Then add it at less than a quart per tankful, reducing further as needed so the engine doesn't smoke. Smoke means incompelete combustion means you are torturing the catalytic converter to death (never mind the metallic junk in the oil if you don't filter it, which will poison the cat). And running the fuel injection systeem out-of-gamut: meaning the fuel injection system is designed to adjust for variations in fuel and still run clean and stochiometric, but this fuel is too different from normal fuel and is beyond the system's ability to adjust for it. Reduce the ratio.

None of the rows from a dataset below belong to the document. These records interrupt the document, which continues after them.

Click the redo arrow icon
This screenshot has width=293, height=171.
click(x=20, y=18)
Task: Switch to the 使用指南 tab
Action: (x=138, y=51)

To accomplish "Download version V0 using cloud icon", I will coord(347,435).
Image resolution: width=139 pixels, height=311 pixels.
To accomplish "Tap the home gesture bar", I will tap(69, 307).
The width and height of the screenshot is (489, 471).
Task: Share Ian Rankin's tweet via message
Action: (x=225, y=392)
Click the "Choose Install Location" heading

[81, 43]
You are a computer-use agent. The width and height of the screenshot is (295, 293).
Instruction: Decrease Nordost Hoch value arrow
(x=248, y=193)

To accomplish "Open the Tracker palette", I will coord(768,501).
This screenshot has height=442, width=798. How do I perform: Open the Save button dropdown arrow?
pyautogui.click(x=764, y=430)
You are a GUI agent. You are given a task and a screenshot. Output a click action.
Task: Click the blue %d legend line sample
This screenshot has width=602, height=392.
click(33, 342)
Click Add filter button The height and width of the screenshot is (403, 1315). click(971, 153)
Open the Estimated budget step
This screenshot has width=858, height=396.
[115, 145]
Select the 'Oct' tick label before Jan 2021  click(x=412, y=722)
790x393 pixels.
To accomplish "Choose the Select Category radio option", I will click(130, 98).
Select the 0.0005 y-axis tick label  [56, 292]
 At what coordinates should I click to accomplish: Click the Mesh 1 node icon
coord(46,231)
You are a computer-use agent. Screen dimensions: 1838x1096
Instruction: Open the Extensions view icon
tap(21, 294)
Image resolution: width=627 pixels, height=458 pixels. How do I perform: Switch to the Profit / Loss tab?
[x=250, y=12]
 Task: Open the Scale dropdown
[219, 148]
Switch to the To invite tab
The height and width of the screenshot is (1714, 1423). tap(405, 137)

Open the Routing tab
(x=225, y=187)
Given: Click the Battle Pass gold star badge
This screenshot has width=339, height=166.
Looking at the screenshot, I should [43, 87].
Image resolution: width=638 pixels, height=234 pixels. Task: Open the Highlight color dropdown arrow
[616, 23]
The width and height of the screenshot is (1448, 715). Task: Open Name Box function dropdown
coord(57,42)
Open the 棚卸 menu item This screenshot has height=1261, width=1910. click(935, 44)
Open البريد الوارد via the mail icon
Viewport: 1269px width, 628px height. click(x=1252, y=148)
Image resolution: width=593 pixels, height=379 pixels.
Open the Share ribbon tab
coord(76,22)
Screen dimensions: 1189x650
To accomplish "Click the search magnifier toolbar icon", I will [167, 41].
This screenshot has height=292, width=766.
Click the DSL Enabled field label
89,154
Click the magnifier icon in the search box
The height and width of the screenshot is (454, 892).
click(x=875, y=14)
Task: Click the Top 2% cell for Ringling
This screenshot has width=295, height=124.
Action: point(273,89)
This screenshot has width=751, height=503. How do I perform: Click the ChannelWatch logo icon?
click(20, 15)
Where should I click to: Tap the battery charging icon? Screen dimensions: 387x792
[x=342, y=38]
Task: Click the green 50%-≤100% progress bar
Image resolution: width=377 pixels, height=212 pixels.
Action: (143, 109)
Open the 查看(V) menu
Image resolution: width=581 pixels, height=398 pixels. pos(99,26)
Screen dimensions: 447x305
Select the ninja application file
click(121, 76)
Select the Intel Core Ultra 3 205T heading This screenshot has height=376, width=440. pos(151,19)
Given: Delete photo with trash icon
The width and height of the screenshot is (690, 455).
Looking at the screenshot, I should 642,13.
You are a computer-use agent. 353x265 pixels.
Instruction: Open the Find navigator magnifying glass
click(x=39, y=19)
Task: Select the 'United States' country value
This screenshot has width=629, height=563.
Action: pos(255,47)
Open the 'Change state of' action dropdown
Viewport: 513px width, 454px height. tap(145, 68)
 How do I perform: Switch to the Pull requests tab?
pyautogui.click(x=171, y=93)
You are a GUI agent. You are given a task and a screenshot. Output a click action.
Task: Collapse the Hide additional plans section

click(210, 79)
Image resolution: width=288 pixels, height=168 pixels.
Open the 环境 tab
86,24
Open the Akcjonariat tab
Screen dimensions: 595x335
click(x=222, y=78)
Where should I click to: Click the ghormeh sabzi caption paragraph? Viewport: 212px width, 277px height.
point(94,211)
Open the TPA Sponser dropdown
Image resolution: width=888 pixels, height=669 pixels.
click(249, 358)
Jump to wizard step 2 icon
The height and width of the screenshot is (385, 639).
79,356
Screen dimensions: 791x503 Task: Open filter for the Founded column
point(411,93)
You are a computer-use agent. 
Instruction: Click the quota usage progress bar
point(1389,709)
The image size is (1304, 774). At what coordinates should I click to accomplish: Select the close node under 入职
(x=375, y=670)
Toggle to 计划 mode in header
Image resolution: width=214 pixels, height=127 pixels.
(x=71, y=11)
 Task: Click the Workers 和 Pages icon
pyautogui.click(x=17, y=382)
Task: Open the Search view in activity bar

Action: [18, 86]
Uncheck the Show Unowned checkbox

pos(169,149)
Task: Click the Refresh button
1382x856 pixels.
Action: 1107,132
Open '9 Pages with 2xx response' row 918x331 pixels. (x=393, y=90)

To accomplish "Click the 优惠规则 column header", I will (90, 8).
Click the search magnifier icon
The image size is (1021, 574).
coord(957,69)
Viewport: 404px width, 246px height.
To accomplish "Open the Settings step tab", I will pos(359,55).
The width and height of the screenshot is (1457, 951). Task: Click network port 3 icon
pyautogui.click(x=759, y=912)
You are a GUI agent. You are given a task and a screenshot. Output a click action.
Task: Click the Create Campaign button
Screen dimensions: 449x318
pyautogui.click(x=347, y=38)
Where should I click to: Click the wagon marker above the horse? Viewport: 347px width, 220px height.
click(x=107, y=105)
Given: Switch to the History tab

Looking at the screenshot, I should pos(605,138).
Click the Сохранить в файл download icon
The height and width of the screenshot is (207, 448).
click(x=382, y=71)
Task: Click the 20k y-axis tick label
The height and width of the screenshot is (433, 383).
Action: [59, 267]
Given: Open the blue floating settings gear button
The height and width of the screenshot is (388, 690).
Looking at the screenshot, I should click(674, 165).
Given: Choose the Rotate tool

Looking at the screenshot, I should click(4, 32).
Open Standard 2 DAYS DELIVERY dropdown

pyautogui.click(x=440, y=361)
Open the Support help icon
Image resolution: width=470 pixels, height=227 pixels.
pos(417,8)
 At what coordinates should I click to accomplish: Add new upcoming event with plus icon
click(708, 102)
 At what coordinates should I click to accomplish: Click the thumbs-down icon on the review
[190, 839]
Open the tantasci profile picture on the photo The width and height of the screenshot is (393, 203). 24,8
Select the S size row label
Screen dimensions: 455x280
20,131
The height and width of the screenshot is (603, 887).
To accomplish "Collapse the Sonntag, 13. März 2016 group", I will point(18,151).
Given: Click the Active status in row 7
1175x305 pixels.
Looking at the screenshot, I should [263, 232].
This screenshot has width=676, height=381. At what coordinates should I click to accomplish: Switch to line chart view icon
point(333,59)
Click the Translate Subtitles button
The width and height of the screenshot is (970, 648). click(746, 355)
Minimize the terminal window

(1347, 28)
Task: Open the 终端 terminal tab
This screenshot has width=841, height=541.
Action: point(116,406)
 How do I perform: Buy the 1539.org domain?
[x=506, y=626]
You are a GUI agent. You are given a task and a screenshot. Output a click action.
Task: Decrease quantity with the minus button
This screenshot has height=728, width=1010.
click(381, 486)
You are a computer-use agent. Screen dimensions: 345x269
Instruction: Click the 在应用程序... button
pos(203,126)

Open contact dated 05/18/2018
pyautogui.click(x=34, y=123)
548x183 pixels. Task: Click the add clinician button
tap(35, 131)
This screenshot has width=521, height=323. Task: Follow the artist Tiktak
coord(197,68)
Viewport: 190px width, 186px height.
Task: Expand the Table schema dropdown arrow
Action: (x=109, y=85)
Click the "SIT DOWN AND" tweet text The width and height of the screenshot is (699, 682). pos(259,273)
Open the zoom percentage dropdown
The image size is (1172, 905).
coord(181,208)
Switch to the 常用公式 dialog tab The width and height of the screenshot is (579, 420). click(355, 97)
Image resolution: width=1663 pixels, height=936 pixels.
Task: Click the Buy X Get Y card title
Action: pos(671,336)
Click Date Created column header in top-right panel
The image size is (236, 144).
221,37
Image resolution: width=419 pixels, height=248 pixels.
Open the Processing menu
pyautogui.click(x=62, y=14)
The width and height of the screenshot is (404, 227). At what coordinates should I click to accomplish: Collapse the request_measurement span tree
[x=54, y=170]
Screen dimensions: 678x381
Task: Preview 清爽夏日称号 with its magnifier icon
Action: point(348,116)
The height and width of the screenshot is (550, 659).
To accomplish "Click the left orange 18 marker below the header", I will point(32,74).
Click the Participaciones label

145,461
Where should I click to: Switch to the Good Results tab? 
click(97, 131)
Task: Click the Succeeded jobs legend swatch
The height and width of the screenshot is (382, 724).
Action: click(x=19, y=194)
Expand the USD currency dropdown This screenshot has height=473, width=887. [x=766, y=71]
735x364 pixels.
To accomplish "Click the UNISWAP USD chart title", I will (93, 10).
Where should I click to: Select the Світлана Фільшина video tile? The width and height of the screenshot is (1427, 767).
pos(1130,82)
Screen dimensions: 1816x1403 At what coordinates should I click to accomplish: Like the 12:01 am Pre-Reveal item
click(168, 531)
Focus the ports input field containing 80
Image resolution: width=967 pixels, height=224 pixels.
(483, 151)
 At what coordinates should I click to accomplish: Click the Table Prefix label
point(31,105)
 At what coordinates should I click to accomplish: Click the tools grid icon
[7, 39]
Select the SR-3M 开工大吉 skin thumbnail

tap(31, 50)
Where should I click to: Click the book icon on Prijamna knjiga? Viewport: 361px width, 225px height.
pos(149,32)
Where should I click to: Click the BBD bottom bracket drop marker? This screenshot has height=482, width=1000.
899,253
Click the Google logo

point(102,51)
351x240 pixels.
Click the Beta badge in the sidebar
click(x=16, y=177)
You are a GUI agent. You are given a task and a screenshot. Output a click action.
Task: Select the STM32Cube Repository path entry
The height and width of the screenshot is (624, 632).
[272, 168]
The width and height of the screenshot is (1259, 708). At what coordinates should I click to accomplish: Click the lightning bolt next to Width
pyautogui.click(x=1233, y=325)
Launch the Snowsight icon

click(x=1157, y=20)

Really, a better plan is to do the settling and filtration I mentioned, then blend it into an old diesel engine at 50:1 or so. I am unclear how you can be so far from civilization that it's a chore to take used motor oil to an auto parts, and yet, there are no farmers around?
I would not use it for 2-cycle oil as that is too critical an application.
Or even better, after settling, use it as makeup motor oil to replace oil burnt between oil changes. Then you don't need to do the filtration because filtration needs for oil are different than for fuel... Also the car has an oil filter. I hope you've change it from time to time.
It should be noted (since nobody else did) that your car isn't designed to burn an oil-mix and that cloud of smoke behind your car is polluting the neighborhood. I am surprised you haven't managed to foul your plugs doing this.
Interesting approach. Caterpillar issued a TSB probably 10 years ago, which prescribed dilution rates of crankcase oil to fuel for their off road equipment like bulldozers. Of course those are diesel, and they may not have a catalytic converter to deal with.
In a gas car, I would likely avoid the issue. However, I will add that a tribologist friend pointed out to me several years ago that gasoline can be up to 5% oils of various sorts. But if you are leaving a smoke screen behind you, you are most likely coating your catalytic converter with stuff that someday might become very hard to clean off.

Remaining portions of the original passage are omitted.